Muchos años más tarde pisé el querido local de la calle de Casp por primera vez. Ocurrió a poco de ingresar en mi primer trabajo como periodista, en La Prensa, y entré en el despacho del entonces director, Manuel Tarín Iglesias, por recomendación de mi director, Fernando Ramos Moreno. No le debí de gustar porque no me llamó para colaboración alguna, y sólo con otro Manuel, de apellido Terán y simpatía arrebatadora -llenó de aire fresco la programación, adelantándose a fórmulas que se multiplicarían en las emisoras de la democracia-, conseguí trabajar para La Ràdio.

Fue a principios de los setenta, para acompañar a los oyentes a ir Al cine con Mr. Belvedere. Y a los más desmemoriados les recordaré que la mujer a quien sustituí en tan agradable tarea era Mayra Gómez Kemp, la briosa cubana / miameña que con sus tremendos moños y tórrido acento formaba pareja radiofónica con nuestro querido Míster. Mayra partió hacia Madrid y un destino televisivo y yo empecé a disfrutar de las delicias de la improvisación en pareja, el desafío a los censores, la ternura que me prodigaban los excelentes técnicos y la magnífica fonoteca de la casa. Aquella Ràdio ofrecía, además, otros alicientes: el bien surtido bar donde hacíamos el aperitivo cuando nos tocaba grabación, y el nada desdeñable goce estético que suponía ver pasar a un jovencísimo y ya muy profesional Joaquim Maria Puyal.

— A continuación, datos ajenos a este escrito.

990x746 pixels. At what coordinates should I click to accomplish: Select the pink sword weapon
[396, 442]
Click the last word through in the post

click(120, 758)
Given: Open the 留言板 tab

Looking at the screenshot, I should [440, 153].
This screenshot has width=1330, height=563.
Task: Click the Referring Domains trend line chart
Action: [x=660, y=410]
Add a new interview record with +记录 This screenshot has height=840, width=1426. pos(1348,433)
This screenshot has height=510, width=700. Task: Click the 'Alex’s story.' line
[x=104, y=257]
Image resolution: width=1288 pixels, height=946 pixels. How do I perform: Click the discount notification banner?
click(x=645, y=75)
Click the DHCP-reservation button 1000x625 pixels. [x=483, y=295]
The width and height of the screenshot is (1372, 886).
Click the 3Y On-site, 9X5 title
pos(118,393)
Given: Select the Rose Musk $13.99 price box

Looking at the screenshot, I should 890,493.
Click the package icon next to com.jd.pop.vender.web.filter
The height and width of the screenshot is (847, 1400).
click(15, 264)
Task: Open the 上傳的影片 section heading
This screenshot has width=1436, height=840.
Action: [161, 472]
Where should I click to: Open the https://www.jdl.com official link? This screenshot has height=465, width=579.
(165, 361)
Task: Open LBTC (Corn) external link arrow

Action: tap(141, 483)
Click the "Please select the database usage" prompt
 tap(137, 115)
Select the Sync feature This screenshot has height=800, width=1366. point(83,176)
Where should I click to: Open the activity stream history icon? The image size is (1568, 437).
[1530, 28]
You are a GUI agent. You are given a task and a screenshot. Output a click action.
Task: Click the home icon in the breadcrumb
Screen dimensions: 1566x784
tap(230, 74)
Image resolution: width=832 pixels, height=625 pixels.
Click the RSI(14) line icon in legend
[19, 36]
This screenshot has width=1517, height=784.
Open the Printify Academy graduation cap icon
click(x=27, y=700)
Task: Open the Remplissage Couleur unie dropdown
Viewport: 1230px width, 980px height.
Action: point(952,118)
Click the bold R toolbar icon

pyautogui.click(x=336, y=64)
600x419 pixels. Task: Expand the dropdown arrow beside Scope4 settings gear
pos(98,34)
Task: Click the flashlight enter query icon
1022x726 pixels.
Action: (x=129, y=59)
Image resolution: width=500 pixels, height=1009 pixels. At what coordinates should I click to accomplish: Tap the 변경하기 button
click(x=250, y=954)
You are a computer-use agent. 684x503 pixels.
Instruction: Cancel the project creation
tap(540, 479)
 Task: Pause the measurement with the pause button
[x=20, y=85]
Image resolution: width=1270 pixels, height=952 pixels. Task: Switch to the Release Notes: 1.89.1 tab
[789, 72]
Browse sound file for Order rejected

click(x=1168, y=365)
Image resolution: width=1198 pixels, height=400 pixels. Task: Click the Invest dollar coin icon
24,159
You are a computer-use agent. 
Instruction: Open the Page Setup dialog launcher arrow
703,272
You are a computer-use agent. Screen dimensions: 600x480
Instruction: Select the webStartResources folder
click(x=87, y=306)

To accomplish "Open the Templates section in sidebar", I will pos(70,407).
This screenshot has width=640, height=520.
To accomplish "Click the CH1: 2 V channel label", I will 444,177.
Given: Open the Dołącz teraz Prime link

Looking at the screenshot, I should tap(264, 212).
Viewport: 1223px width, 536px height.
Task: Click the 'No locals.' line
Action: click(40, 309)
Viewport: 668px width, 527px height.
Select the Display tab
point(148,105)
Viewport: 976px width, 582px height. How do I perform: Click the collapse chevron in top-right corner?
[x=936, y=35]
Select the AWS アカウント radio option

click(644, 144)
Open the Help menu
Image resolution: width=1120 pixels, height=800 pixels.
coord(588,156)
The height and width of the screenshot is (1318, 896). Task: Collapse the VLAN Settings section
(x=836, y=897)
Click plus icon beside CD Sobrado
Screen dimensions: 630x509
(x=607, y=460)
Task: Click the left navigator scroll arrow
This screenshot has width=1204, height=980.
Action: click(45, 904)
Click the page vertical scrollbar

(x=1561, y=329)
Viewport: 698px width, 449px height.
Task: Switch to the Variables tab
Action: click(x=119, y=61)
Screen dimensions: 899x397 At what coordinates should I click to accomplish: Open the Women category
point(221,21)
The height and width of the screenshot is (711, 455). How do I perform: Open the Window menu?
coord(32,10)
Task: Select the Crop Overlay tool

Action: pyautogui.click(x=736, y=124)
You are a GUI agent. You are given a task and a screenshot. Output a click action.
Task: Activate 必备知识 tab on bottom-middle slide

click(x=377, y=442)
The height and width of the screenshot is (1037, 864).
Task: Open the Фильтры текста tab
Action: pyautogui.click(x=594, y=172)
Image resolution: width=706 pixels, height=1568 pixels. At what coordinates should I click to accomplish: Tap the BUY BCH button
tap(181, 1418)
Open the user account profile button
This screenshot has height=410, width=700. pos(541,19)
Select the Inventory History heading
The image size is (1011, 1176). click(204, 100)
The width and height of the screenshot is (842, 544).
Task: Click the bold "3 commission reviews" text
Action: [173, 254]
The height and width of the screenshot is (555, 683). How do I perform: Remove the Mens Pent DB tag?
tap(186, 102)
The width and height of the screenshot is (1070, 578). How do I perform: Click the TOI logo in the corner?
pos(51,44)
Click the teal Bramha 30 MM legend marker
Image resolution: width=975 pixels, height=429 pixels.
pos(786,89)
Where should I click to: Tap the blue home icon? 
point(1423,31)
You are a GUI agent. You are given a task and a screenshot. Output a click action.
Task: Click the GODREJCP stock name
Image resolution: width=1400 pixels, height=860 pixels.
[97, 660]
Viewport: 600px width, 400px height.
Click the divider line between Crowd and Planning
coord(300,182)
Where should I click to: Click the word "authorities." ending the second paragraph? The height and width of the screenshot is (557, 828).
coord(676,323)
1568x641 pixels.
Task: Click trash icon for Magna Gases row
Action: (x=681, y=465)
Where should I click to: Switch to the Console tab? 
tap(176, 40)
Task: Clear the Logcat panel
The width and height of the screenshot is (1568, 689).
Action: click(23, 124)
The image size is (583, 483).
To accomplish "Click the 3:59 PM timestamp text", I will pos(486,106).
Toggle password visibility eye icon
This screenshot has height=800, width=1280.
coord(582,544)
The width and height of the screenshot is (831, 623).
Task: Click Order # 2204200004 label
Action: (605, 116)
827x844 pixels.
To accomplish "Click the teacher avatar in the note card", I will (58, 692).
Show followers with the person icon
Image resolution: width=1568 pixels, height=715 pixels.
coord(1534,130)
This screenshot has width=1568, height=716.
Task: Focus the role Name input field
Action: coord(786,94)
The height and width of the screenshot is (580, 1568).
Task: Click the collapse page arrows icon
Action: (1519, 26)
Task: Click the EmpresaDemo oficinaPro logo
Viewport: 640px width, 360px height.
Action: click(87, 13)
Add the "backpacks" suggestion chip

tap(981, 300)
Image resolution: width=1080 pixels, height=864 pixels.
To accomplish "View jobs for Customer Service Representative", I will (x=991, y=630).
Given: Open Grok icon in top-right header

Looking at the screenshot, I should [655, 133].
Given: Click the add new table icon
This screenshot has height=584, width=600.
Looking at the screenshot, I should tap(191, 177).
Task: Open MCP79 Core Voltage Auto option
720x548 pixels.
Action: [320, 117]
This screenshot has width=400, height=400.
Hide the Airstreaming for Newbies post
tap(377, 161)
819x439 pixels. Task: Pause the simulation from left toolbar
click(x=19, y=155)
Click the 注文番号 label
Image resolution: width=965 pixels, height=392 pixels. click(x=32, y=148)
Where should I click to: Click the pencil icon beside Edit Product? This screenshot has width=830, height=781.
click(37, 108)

Todo cambiaba para que nada siguiera igual, para que La Ràdio siguiera al servicio del país nuestro de cada día, de nuestra necesidad de información, de humor inteligente, de drama (dramas humanos grandes que están en las noticias y también en las confidencias personales a media voz de la madrugada), y de borrascosas y estimulantes gestas deportivas.

Yo tengo un amor enorme por la radio, pero sobre todo por La Ràdio, que suele nutrirse de los mejores y que hace mejores a aquellos de quienes se nutre. Es una buena escuela.